There is a mumps outbreak here in Washington State, as well as various other outbreaks across the nation. The CDC reports that mumps infections are currently at a 10-year high. This post is a quick update on the outbreak and why they occur, an explanation about the mumps virus, the infection and symptoms that are typical, and what parents should know now to avoid mumps.
Mumps Outbreaks In 2016
- Numbers This Year: For the calendar year 2016 through early December, 46 states and the District of Columbia have reported a total of 4,528 mumps infections — well more than double the mumps cases reported in 2015 and creeping up in ways similar to 2006 when we had the last big mumps year. That outbreak was primarily housed in the midwest among college students.

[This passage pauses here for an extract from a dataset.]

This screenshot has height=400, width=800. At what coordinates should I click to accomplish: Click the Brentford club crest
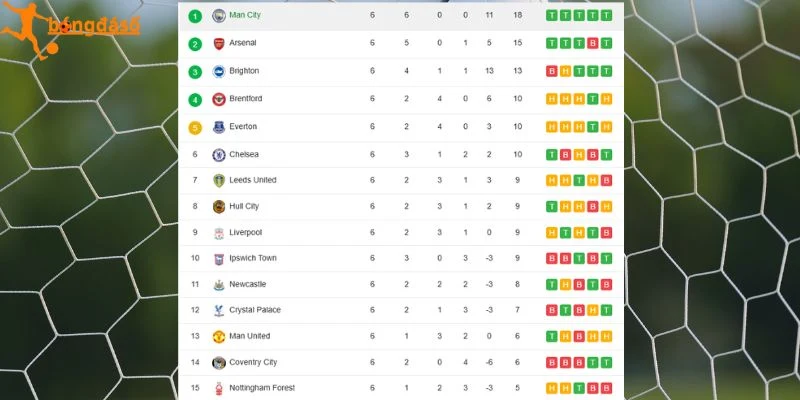(219, 99)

- Mumps In College Students: In general, we often hear more about outbreaks on college campuses in part because of students living in close quarters. Mumps is easily spread when those are in close contact who share cups, talk closely together and share respiratory droplets more readily. The intensity of these environments allows mumps to spread more rapidly and it’s also possible that during college some students have lost immunity from the vaccine they received as a child. In general college students are at higher risk because of how they relate. I love how CDC details the conditions, “certain behaviors that result in exchanging saliva, such as kissing or sharing utensils, cups, lipstick or cigarettes, might increase spread of the virus.”

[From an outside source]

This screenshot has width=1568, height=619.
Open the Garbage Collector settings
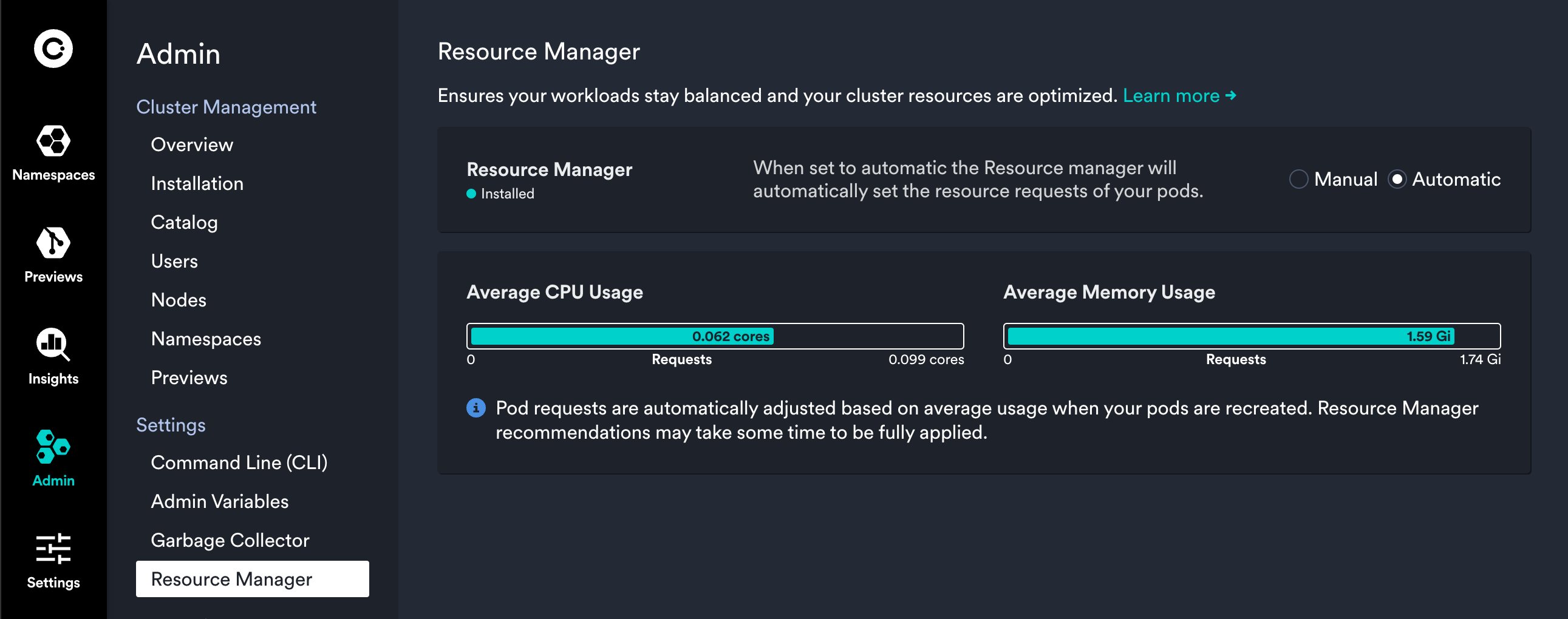(230, 541)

- Washington State Outbreak: As of 12/23/16 there have been 101 cases in King County (cases updated here by the Public Health Dept). In total, 32 cases are confirmed and 69 probable with additional cases under investigation. The majority of cases are in children under age 18. Some 65% of those cases are in people who are reported as up-to-date on Measles Mumps & Rubella (MMR) vaccine. This occurs in part because although the MMR vaccine works well, it still will leave some vulnerable to an infection if exposed. The MMR vaccine provides protection against mumps to about 88% of us after we get two shots, so it consequently leaves more than 1 in 10 of us vulnerable during outbreaks. We typically don’t know who is in that 12% so during outbreaks we make sure students are up-to-date in immunizations and those with suspicious symptoms are seen, diagnosed, and while infectious, they stay home.

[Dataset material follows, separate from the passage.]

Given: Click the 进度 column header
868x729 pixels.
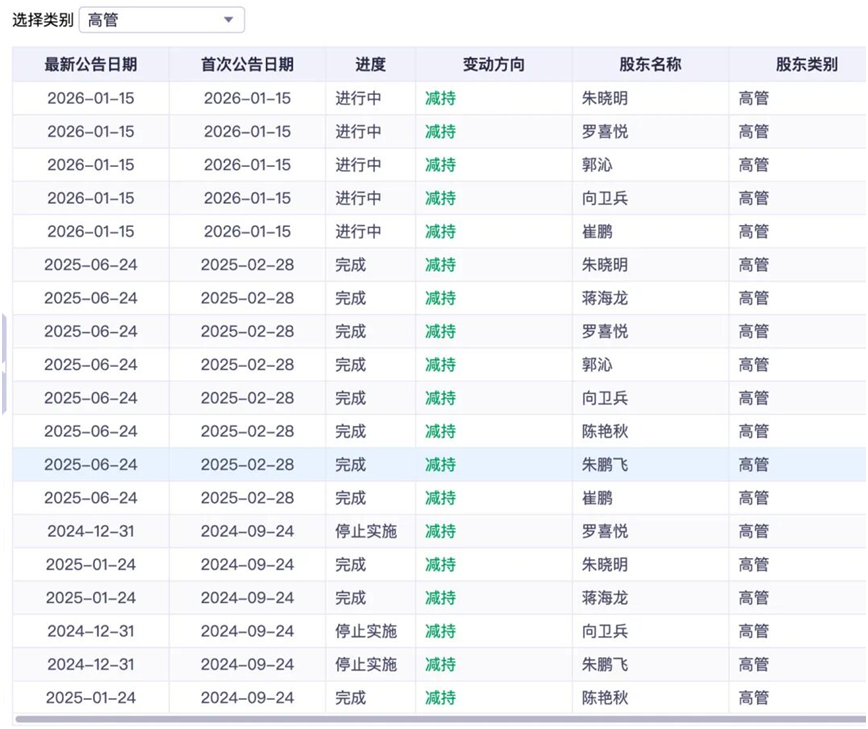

- Schools Send Children Home If No MMR Shots: The outbreak has been of big enough concern that The Auburn School District told more than 200 non-immunized students to stay home so they wouldn’t get the virus and go on to infect others. Public health officials sent letters to the students’ homes saying kids would only be allowed back once they had proof they’ve received the MMR vaccine. Otherwise, the students will be kept from school for at least 25 days after the last mumps case in the Auburn district.